TAKING the Electronic Road Pricing (ERP) scheme into the heartland will ease an expected islandwide traffic gridlock and make residential estates more liveable, Transport Minister Raymond Lim said yesterday.

With 850,000 vehicles on the road and more intensive use of cars than in other major cities, Singapore's arterial roads will also soon face congestion, he said in response to queries on the planned expansion of ERP coverage.

Dr Lee Bee Wah (Ang Mo Kio GRC) questioned the point of evening ERP charges along the Central Expressway (CTE), which she said is the shortest route home for Ang Mo Kio and Yishun residents.

But Mr Lim replied: Imagine a situation where heartland roads are exempted from ERP charges and only the Central Business District and expressways leading there are affected.

Drivers would then use alternative roads, including detours through the heartland and other estates.
'If you're living in a residential estate, is that what you want - gridlock?' he asked.

He said his ministry studied many European cities such as those in Switzerland and Germany, which have measures to cut down vehicle traffic in residential areas.

Congestion exacts costs on both the economy and the environment and 'going ahead, the key thing here is to have a liveable city, a quality urban living environment', he said.

Singaporean drivers clock up 21,000km a year in their cars, more than Londoners (9,100km) and even those in Los Angeles (19,800km).

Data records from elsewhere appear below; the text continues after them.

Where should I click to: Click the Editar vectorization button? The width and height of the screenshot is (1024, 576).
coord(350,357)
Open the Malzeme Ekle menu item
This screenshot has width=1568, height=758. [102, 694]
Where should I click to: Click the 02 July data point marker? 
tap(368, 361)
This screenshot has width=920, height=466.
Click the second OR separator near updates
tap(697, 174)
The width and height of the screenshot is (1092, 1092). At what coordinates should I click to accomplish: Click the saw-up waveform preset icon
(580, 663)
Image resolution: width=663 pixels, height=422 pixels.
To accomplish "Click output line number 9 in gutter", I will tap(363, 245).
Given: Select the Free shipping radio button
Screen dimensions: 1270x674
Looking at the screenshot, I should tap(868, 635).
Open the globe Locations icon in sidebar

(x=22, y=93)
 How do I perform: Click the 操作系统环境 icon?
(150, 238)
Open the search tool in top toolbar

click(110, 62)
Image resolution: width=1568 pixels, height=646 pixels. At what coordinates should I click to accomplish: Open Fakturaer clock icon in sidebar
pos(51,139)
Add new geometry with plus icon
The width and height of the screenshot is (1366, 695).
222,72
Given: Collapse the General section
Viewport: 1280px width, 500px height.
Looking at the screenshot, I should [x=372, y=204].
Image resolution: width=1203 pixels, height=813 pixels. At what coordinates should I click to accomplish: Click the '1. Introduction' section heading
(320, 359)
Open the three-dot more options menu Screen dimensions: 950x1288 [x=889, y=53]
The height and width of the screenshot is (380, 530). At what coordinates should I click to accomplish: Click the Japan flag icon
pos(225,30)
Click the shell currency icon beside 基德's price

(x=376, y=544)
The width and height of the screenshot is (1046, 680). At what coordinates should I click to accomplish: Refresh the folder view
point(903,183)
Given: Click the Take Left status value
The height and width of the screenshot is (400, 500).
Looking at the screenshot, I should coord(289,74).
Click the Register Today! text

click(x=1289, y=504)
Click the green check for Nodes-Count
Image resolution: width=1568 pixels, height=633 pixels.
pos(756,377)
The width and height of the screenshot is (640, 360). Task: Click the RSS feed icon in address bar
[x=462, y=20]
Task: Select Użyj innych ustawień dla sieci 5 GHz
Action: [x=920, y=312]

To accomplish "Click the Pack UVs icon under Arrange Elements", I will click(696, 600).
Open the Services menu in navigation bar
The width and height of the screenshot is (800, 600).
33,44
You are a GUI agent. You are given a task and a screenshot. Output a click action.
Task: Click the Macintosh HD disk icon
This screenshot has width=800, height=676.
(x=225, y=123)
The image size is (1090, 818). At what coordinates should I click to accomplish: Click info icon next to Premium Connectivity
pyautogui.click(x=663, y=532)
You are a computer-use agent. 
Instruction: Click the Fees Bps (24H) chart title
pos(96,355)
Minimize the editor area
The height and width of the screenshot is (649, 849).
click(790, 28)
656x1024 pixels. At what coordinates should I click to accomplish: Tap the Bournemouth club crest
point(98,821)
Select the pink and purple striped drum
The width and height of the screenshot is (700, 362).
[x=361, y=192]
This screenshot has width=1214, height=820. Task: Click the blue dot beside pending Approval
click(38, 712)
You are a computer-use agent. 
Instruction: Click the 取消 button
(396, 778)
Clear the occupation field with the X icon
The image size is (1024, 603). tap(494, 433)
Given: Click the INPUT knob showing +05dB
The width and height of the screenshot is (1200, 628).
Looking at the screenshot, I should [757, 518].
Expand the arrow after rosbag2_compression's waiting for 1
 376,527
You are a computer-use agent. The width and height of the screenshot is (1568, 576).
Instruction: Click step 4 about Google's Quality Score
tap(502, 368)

In response to other questions, he said that the 16 new ERP gantries coming up this year are part of a package of measures to manage gridlock on Singapore's roads.

The measures include road and rail upgrades totalling nearly $54 billion.

This means the Government is giving back to the public more than the projected increase in ERP revenue, he said.

The increase in the number of gantries will bring the total number to 71.

'I think it is worthwhile for us to realise that when we are dealing with congestion, we can't rely on any single measure. You need a whole suite of measures,' he said.

Anyone who says he has found a panacea or a single solution is 'selling you snake oil. Ignore the medicine man, it doesn't work that way', he said.

Madam Ho Geok Choo (West Coast GRC) asked him how the $168 million in ERP revenues will be accounted for following the rate hikes.

Mr Lim said the money would go towards funding various government programmes for Singaporeans, including public transport and road projects.

From now till 2020, some $14 billion will be spent on road developments, and around $40 billion on extensions to rail lines.

While his ministry expects the additional revenue from the upcoming ERP changes to be about $70 million annually, the reduction in road tax will cost the Government about $110 million every year. It will also collect $200 million less annually due to a reduction in the Additional Registration Fee (ARF) for cars, he said.

The point of the ERP, he told Madam Ho, 'is to address congestion and is not a revenue measure'.